Stories

Stories

“You Must Have Been About Six.”

            Our early morning hunt was not successful, we had no deer to pull out, skin and dress.  We were simply father and son, enjoying the mid-morning warmth and gazing over Mr. Shaw’s withered garden. 

            Daddy talked quietly as I eyed the smooth L. C. Smith double-barrel cradled in the crook of his arm.  Shifting the gun to his hands, he pointed the barrels toward the grey wooden panels of the garden fence—made from old orange crates, he said.   I asked about the panels, and daddy explained they were to keep rabbits from eating the vegetables—like Peter, I thought.  I stood, as attentive children stand, waiting for the grownup to make a move.  

            Suddenly, my father’s gun fired.  I was surprised, but not frightened.  We stood for a moment in the dead silence that follows a gunshot.
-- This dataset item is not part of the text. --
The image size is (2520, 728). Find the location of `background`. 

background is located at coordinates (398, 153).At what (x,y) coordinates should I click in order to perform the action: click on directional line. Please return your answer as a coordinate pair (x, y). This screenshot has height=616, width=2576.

Then, daddy talked, while I carefully examined the hole in the fence panel.  It was neat and round, about the size of a quarter.   What really caught my eye was the contrast of the yellow splinters inside the panel with the weathered gray outside.  The wood, I learned, was two colors, one outside another inside.  As daddy continued talking, I peered through the hole at the sandy soil and dead garden debris.   

            More than thirty years later, I sat in my parent’s living room when the conversation turned to gun safety.  My father asked if I remembered his accidentally firing his gun at Shaw’s.  

            “No, when was that?” 

            “When we were looking over the garden on your first deer hunt.  You must have been about six.” 

            My jaw dropped as my father said, “I staged that to let you know that even the most experienced of hunters could accidentally fire his gun.” 

            I began laughing.  My father looked puzzled.  Mother asked, “What’s funny?”

            “You thought, I thought that was an accident?” 

            “Yes,” my father even more puzzled, “what did you think?” 

            “ I thought you wanted to show me what a neat hole your shotgun could blow through the fence panel!”